* **ОТРЫВОК ТЕКСТА**

━━━━━━━━━━━━━━━━━━━━━━━━━━━━━━

25.11.2020 / 10:11

Пообещали, что взамен на подпись в протоколе отпустят домой – и увезли в тюрьму.

Он не считает себя революционером со стажем и говорит, что очень мало бывал на протестах: холодная Плошча-2006, выборы 2010 года с их множеством кандидатов, тунеядские протесты весной 2017 года. Это всё.

Собеседника зовут Денис, но это вымышленное имя. Мы используем его по просьбе героя, который на момент интервью не чувствовал себя в безопасности.  В повседневной жизни Денис занимается разработкой для одной из минских IT-компаний среднего размера, а его любовь – музыка.

9 августа 2020 года Денис пошёл узнать результаты голосования на своём участке в центре Минска, но не дошёл. Его посадили на пять суток, с воскресенья до пятницы, и Денис считает, что был в плену.

Интервью сделано в августе 2020 года.

 

Как я попал в плен

В день выборов мы с приятелем решили пройтись. Созвонились незадолго до времени, когда на избирательном участке вывешивают списки. Но успели пройти буквально 100 метров в направлении библиотеки Пушкина, как на нас накинулись люди в штатском.

Они кричали: «Милиция» – и хорошо, что хотя бы так, я отдаю себе отчет, что живу не в правовом государстве. Нас положили лицом в землю на возвышенности, возле сквера Мулявина, и это был бред, абсурд.

Воздействие на нас пытались оказывать с самого начала. Тихари давали подзатыльники, один показал на меня и сказал другому: «Ввали ему!» – и тот дал мне в рёбра. Легко, чтобы тот, первый, отвязался. Удар был очень слабый.

– То есть ты не страдал?

Да нет... Я страдал из-за этих гадких пластиковых затяжек на запястьях (молодой человек показывает следы на запястьях, которые остались спустя почти две недели – ЗП). Но это было только начало.

Потом нас отвезли в Советское РОВД, вели через какие-то подвалы и положили на пол. Стоял постоянный крик: «На колени встал! На колени!» Мимо постоянно ходили люди на какие-то совещания. Вокруг тебя стоит четверо солдат внутренних войск. Я узнал солдат по форме – светло-коричневая, со вкраплениями темно-желтого цвета. Обычные ребята, которые просто охраняют тебя. А ты лежишь и чувствуешь запах их кирзовых сапог – запах начищенной обуви.

Когда ты два часа с руками за спиной, то поначалу эта поза может оказаться удобной. Но постоянно ноют запястья, а через десять минут начинают и плечевые суставы. Естественно, нельзя шевелиться, и я недоумевал: почему так неудобно, это же простая поза! Это какая-то бесконечная пытка.

Помогает фокусироваться на дыхании, или закрываешь глаза и пытаешься заснуть. Как? Да никак, не спится. Открываешь – а перед тобой тот же ботинок. Тут кто-то кричит: «Он мешает ходить!» Бац – и тебя перенесли.

━━━━━━━━━━━━━━━━━━━━━━━━━━━━━━

* **ФРАГМЕНТ ВЫБОРКИ**
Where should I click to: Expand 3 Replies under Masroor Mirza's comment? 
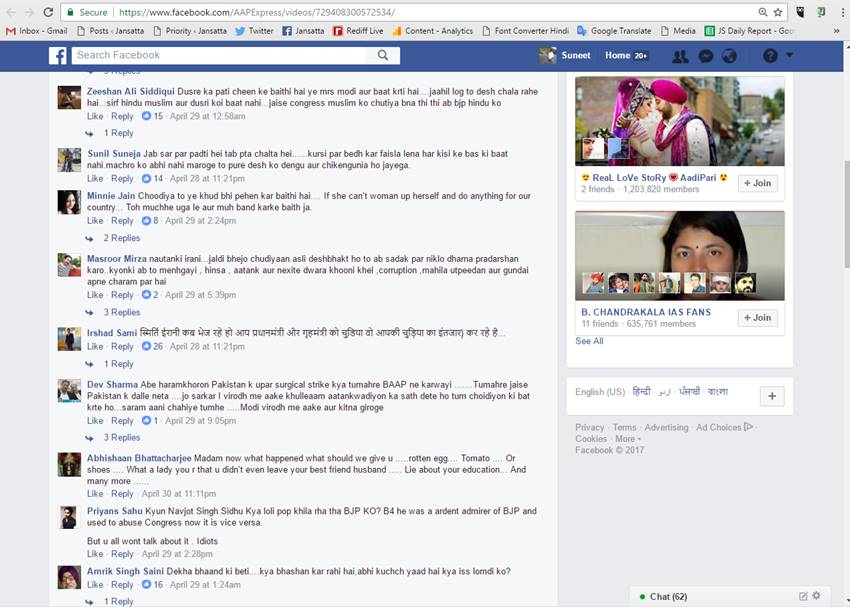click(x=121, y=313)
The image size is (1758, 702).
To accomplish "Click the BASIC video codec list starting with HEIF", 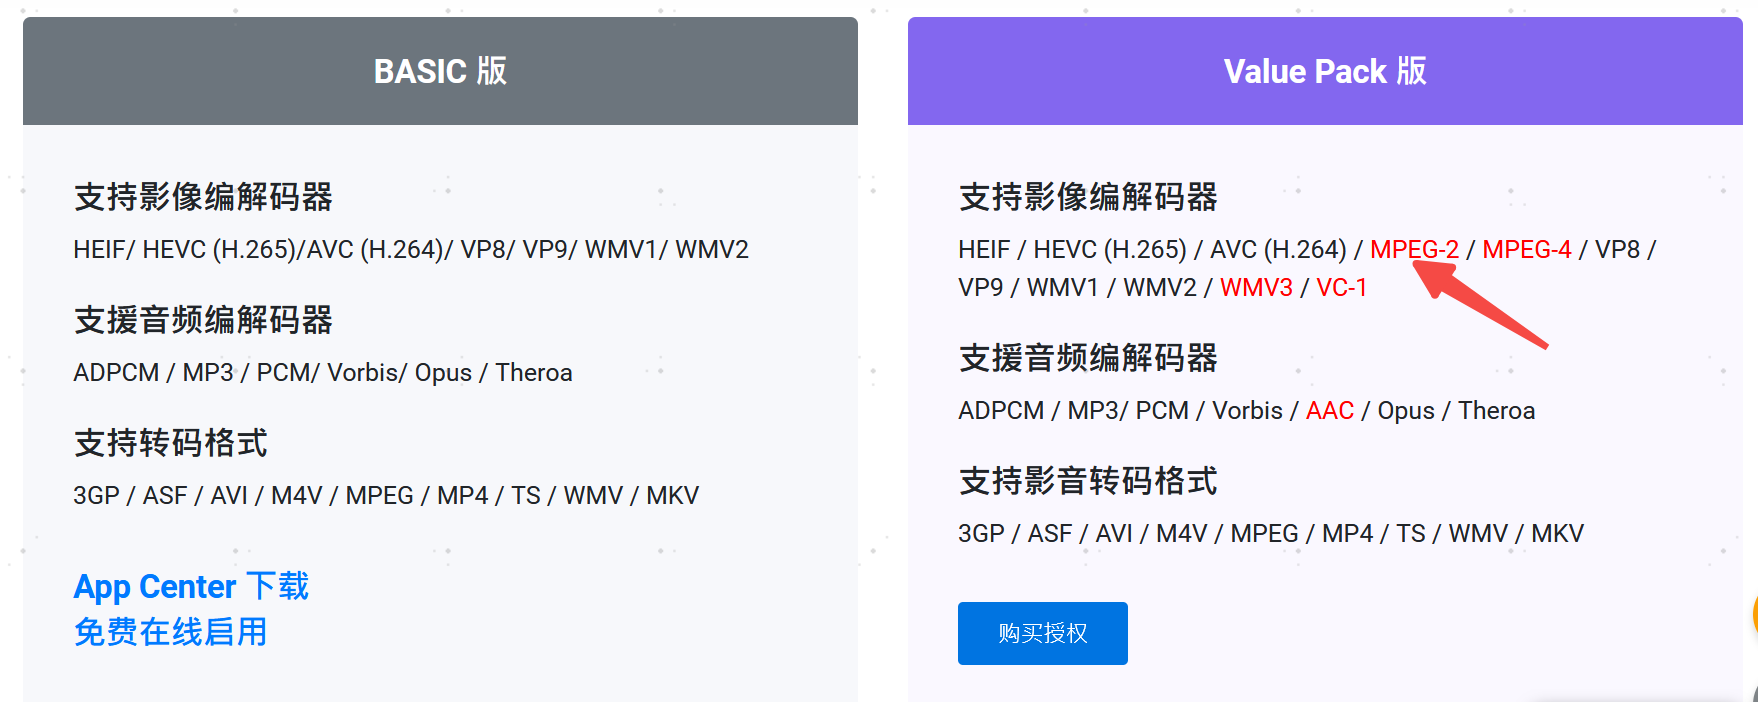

━━━━━━━━━━━━━━━━━━━━━━━━━━━━━━

* **ЗАДАНИЕ**
Ответьте на вопросы по интервью.
1. Чем Денис занимается в повседневной жизни?
2. Возле какого сквера Дениса с приятелем положили лицом в землю?
3. В какое РОВД их потом отвезли?

* **РЕШЁННЫЙ ПРИМЕР**
1. Он занимается разработкой для одной из минских IT-компаний среднего размера.
2. Их положили возле сквера Мулявина.
3. Их отвезли в Советское РОВД.